Die wilden Huehner

KIKA, 17.07.2017, 12:25

Die wilden Hühner Jugendfilm, Deutschland 2005|Im Norden Deutschlands, am Rande einer Großstadt. Hier leben Die wilden Hühner, fünf Mädchen zwischen elf und zwölf. Dicke Freundinnen, unzertrennlich, wenns darauf ankommt, und, wenn nötig, strenge Kritikerinnen des eigenen Verhaltens. Sie gehen in die fünfte Klasse, finden Robby Williams , italienisches Essen , Klavierunterricht , soziales Engagement und ihre Lehrerin Frau Rose cool und sind sich einig in ihrem Hass auf die Pygmäen, die gleichaltrige Jungenbande aus ihrer Klasse, bestehend aus dem Anführer Fred, dem stets hungrigen Torte, dem Karten legenden Steve und dem aggressiven Willi.|Eines Morgens sind Die wilden Hühner in heller Aufregung: Sprotte hat Fuchsalarm gegeben. In der Geheimsprache der Mädchenbande heißt das größte Gefahr, sogar Lebensgefahr. Und tatsächlich geht es um Leben und Tod: Sprottes Oma will ihre Hennen schlachten. Aber das können die Mädchen nicht zulassen und beschließen, ihre heiß geliebten Maskottchen zu entführen.|Weil fünfzehn Hühner und fünf Mädchen kein Ganzes ergeben, und Oma zu allem Überfluss noch eine Pistole zur Vertreibung der Hühnerdiebe gekauft hat, sind sie auf die Hilfe ihrer Erzfeinde, der Pygmäen angewiesen. Doch natürlich helfen die Jungs nicht umsonst. Zwar verzichten sie großzügig auf Kochen und Küsse, aber auch sonst schon reicht Sprotte die Überheblichkeit, mit der diese den Gutschein der Mädchen in Empfang nehmen, den Wilma in schönster Goldschrift verfasst hat. Er verspricht den Pygmäen Hilfe, wenn diese ihrerseits einmal in Not sein sollten. Dass dies früher kommt, als erwartet, hätten die Pygmäen nicht gedacht.|Am Ende finden die echten und die wilden Hühner dank Trudes Erbe ein traumhaftes Bandenquartier.
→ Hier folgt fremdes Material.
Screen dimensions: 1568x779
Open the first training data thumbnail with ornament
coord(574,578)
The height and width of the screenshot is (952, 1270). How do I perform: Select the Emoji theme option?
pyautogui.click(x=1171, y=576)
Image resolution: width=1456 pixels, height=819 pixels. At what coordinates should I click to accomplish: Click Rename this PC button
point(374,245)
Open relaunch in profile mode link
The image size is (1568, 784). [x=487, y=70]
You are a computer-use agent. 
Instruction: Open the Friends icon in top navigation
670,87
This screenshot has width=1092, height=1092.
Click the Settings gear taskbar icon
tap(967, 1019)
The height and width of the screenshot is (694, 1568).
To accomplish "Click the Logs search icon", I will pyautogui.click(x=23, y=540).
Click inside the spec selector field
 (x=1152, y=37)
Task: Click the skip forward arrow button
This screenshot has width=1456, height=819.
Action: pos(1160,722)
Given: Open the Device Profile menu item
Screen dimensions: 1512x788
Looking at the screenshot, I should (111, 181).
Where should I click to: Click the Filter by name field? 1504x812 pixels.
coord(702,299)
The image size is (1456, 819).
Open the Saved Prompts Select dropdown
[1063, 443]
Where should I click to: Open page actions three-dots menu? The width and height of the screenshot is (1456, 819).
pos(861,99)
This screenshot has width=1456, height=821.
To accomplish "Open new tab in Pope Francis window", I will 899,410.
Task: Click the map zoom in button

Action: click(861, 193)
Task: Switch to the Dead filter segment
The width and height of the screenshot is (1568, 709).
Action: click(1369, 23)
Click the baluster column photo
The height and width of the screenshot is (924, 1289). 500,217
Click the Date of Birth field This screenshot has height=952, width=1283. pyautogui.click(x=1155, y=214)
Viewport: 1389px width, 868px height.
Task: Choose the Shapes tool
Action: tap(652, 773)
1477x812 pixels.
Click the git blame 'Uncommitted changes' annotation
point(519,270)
Die Pygmäen bauen das ihre neu auf. Sprotte muss vorläufig nicht nach Amerika auswandern, dafür denkt sie dummerweise dauernd an Fred. Melanie findet sich mit ihrem Vater und dem neuen, kleineren Zuhause|ab, weil sie sieht, dass es Schlimmeres gibt als einen Vater, der arbeitslos ist: einen Vater, wie den von Willi nämlich, der seinen Sohn mit Gewalt erzieht. Dass sie und Willi sich schließlich sogar küssen, ja, dass Hühner und Pygmäen Freunde werden, hätten weder Frieda noch Wilma gedacht.